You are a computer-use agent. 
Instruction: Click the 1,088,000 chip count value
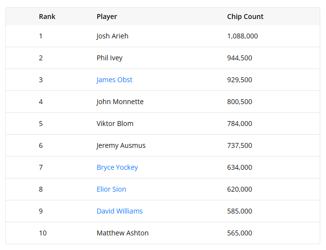(242, 36)
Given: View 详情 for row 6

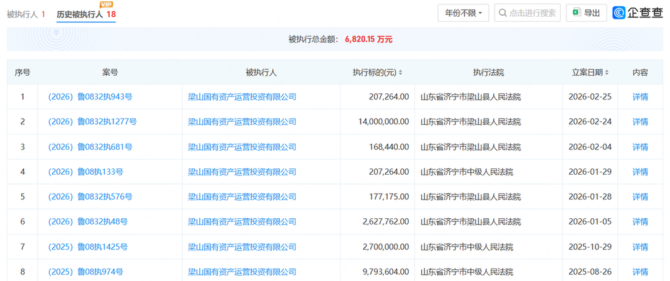Looking at the screenshot, I should click(x=640, y=222).
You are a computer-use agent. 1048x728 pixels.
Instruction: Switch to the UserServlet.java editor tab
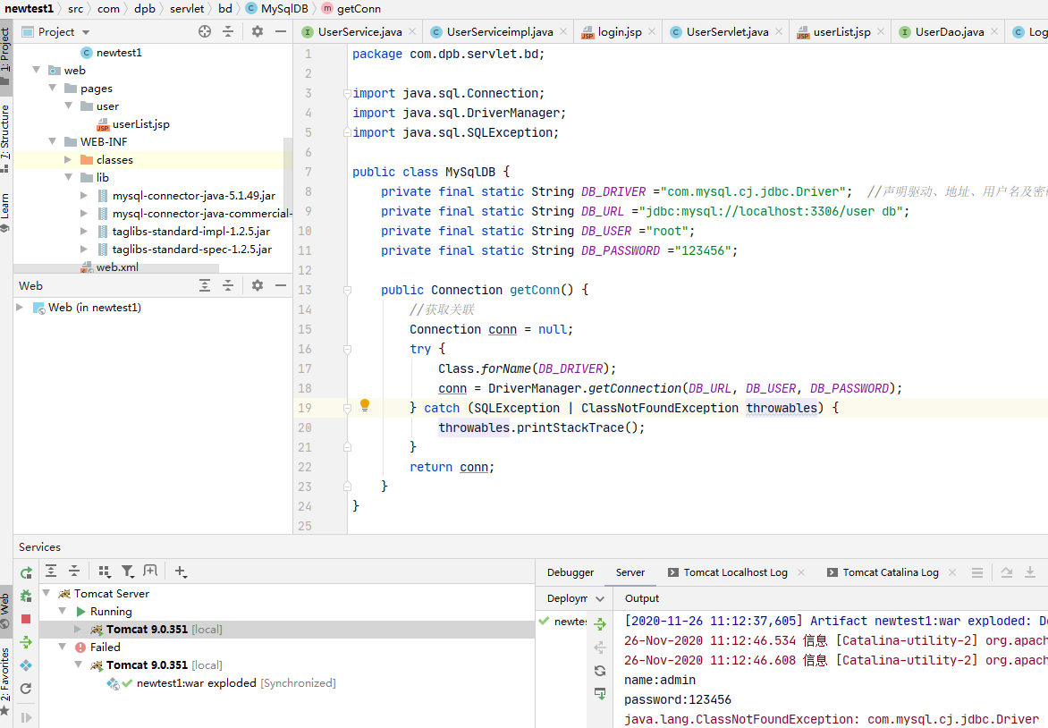(726, 32)
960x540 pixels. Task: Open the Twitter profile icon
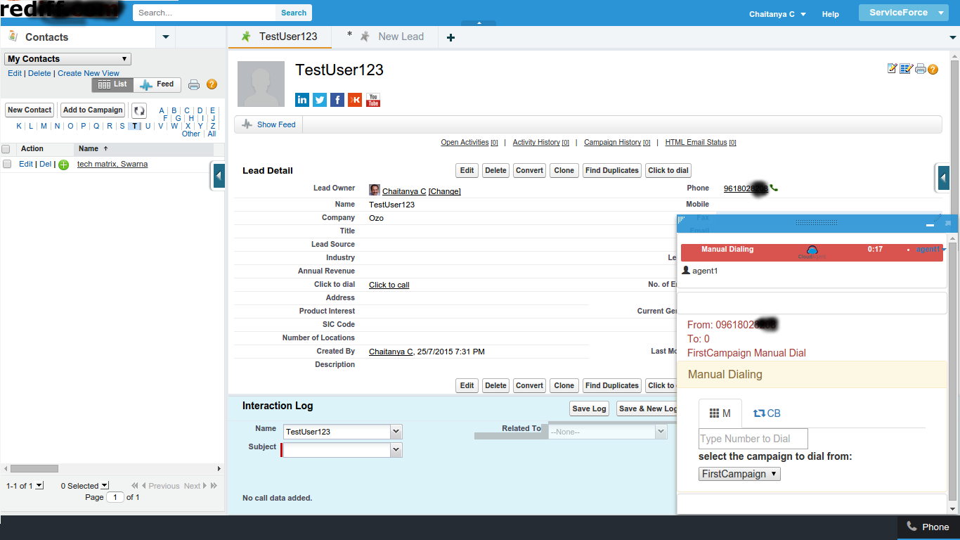point(319,99)
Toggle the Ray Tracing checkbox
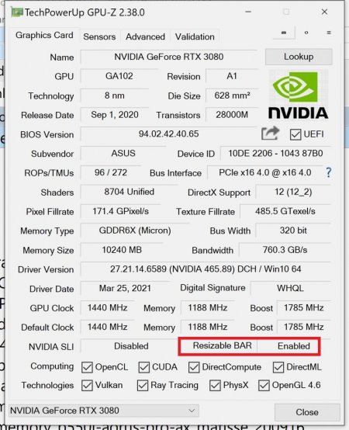The image size is (349, 430). tap(143, 385)
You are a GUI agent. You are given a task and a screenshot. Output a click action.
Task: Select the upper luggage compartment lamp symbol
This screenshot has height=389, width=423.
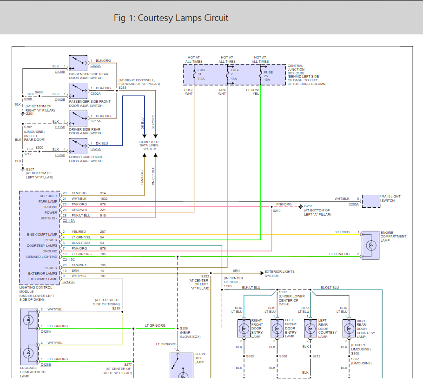(29, 320)
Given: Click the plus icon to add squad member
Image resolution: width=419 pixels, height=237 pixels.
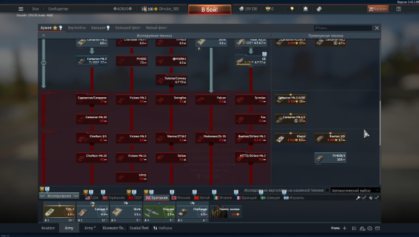Looking at the screenshot, I should tap(344, 228).
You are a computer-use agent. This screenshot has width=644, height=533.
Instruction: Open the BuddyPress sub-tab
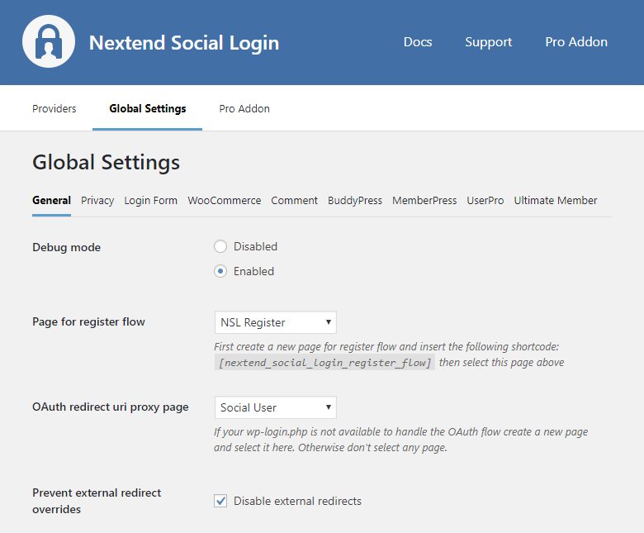(355, 201)
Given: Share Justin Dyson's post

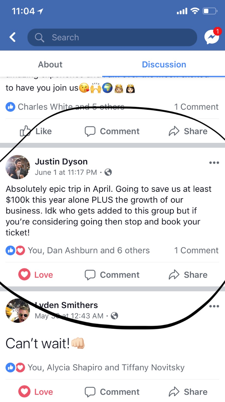Looking at the screenshot, I should tap(188, 275).
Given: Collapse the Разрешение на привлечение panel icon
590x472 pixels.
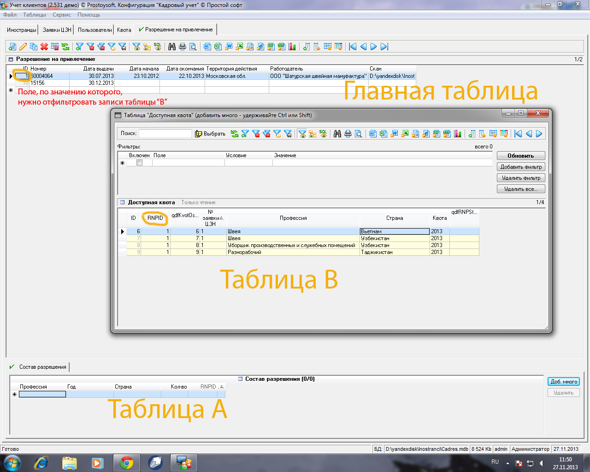Looking at the screenshot, I should [11, 59].
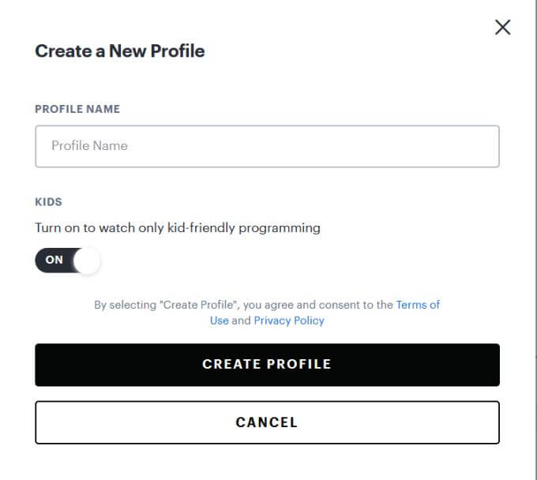Click the word 'Use' in the terms link
This screenshot has width=537, height=480.
point(220,321)
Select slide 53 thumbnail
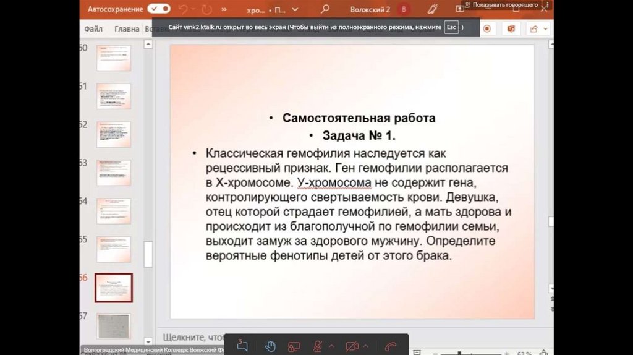633x355 pixels. tap(113, 173)
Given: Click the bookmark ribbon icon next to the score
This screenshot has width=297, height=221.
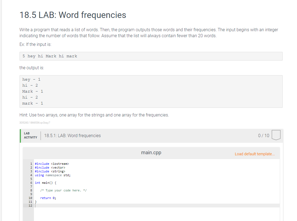Looking at the screenshot, I should pos(276,135).
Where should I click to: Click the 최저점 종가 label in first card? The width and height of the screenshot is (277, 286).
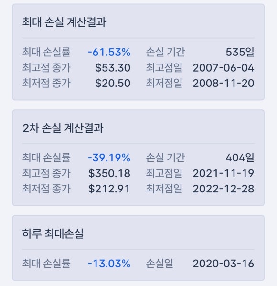(x=46, y=83)
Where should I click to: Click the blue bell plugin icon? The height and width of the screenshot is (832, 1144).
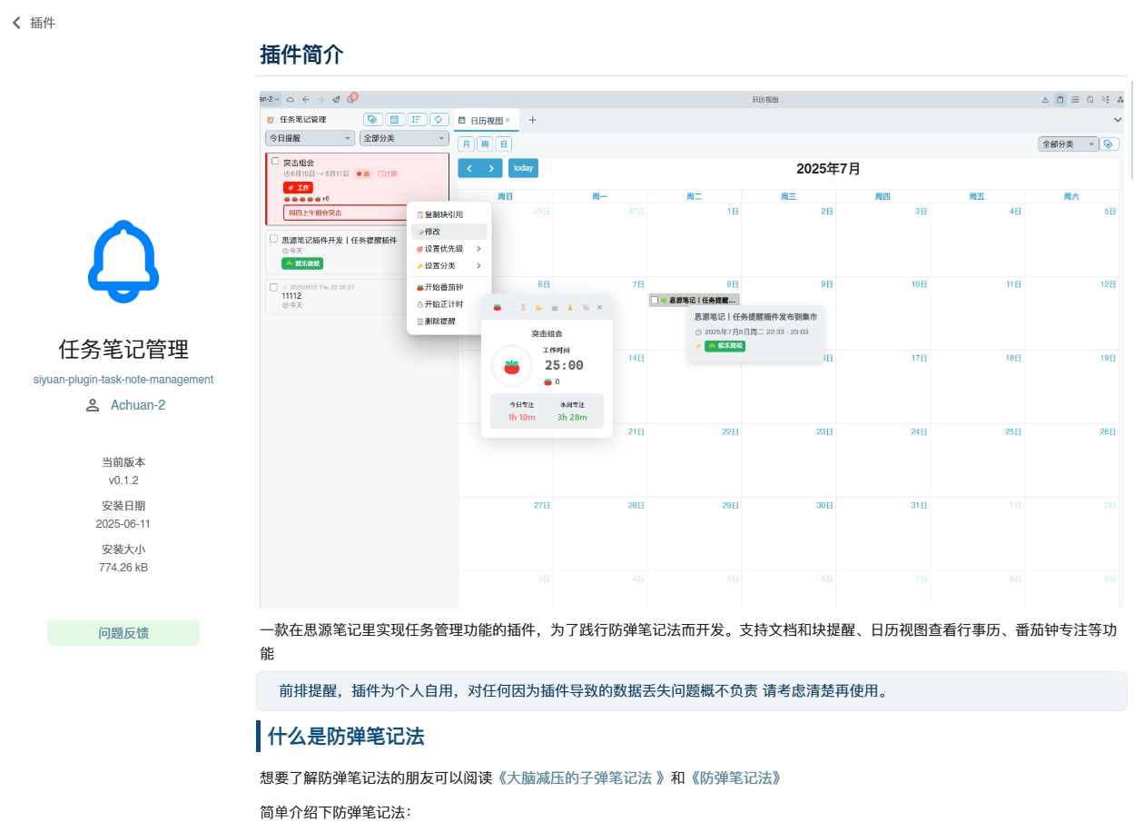tap(123, 259)

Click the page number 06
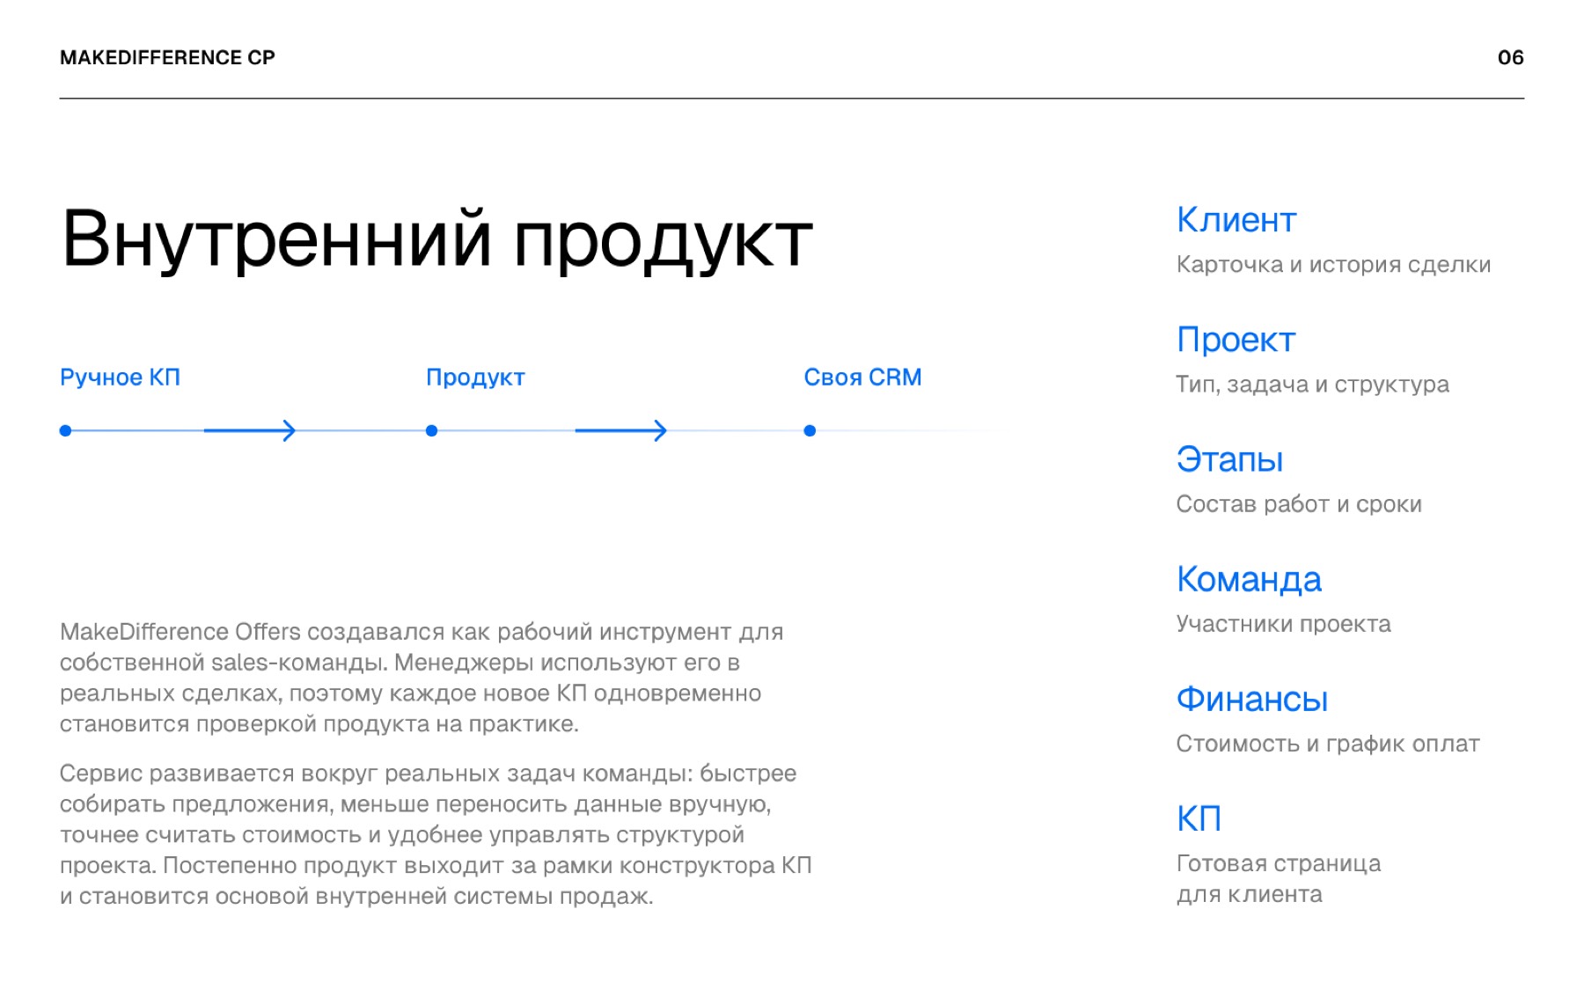coord(1510,57)
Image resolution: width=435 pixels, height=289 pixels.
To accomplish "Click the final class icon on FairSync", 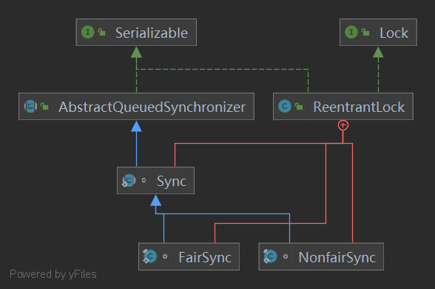I will 149,256.
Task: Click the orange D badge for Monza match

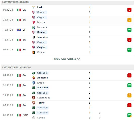Action: pyautogui.click(x=129, y=20)
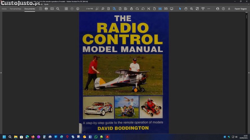
Task: Switch to the Início tab
Action: point(4,9)
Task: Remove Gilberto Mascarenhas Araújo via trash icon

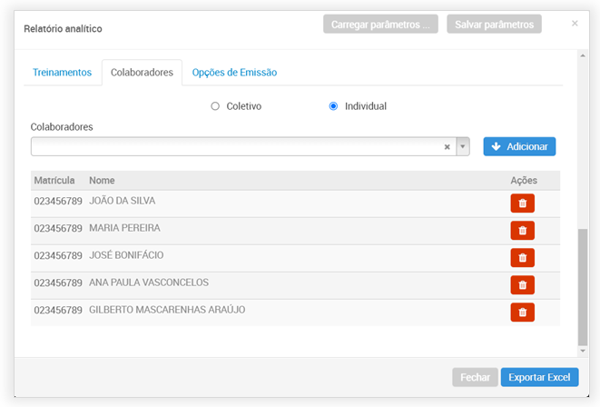Action: [x=522, y=313]
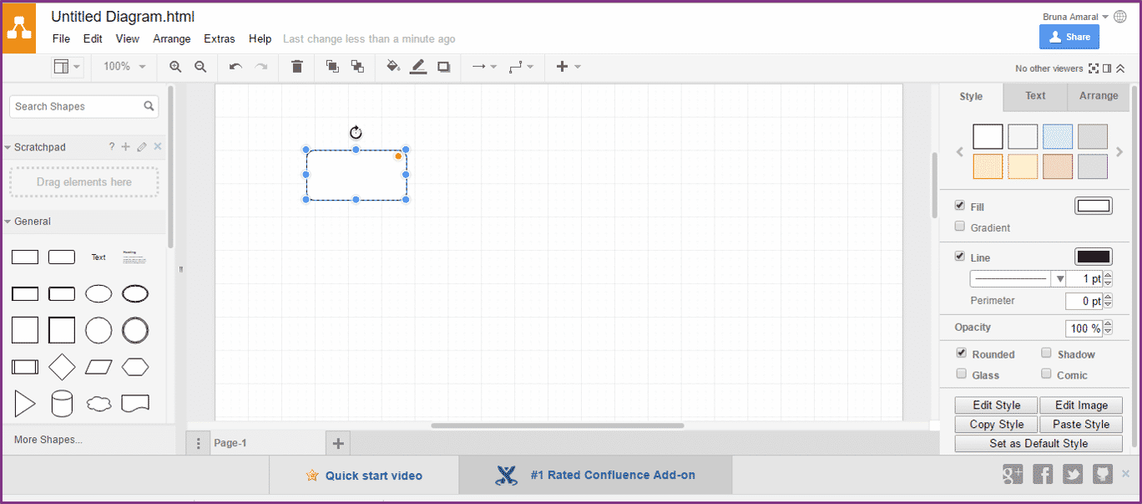Uncheck the Rounded checkbox
This screenshot has height=504, width=1142.
961,354
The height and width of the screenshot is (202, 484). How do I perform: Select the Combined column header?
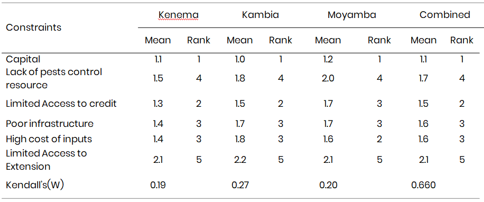coord(444,15)
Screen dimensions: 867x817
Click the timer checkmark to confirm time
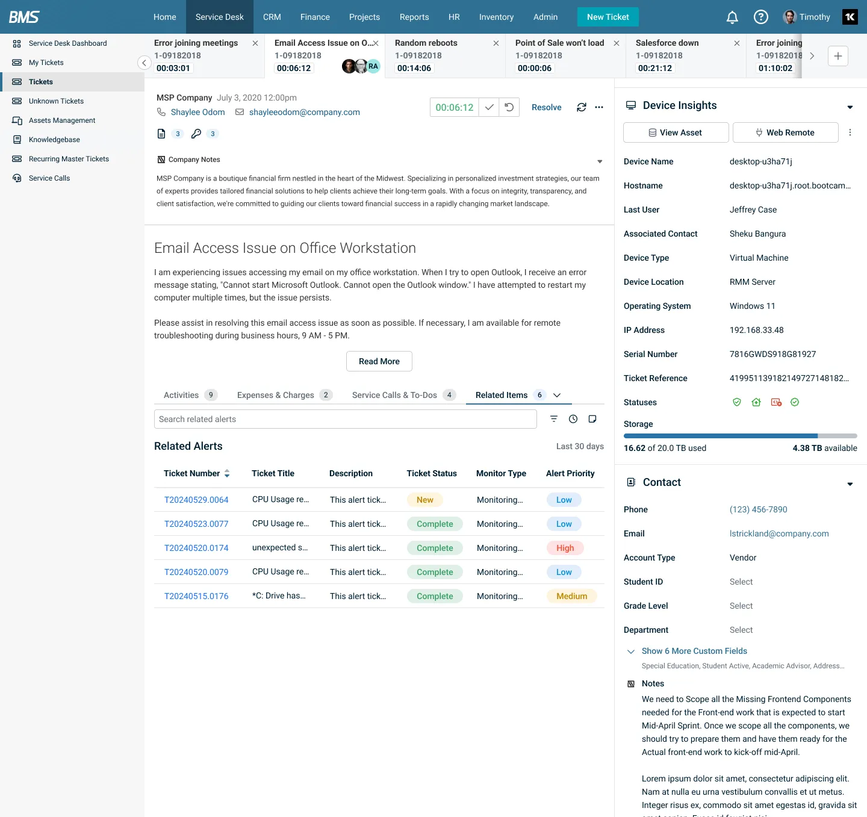[x=489, y=107]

══════════

• _Written instruction_
Rewrite the lines above, from the first one through the line with "The image size is (349, 430). tap(143, 385)", as a Markdown table with the columns Number and Line, skipping blank lines and leaving out the pictures.

• _Solution to the exercise_
| Number | Line |
|---|---|
| 1 | You are a computer-use agent.  |
| 2 | Instruction: Click the 1,088,000 chip count value |
| 3 | (242, 36) |
| 4 | Given: View 详情 for row 6 |
| 5 | Looking at the screenshot, I should click(x=640, y=222). |
| 6 | You are a computer-use agent. 1048x728 pixels. |
| 7 | Instruction: Switch to the UserServlet.java editor tab |
| 8 | (726, 32) |
| 9 | 960x540 pixels. Task: Open the Twitter profile icon |
| 10 | point(319,99) |
| 11 | Toggle the Ray Tracing checkbox |
| 12 | The image size is (349, 430). tap(143, 385) |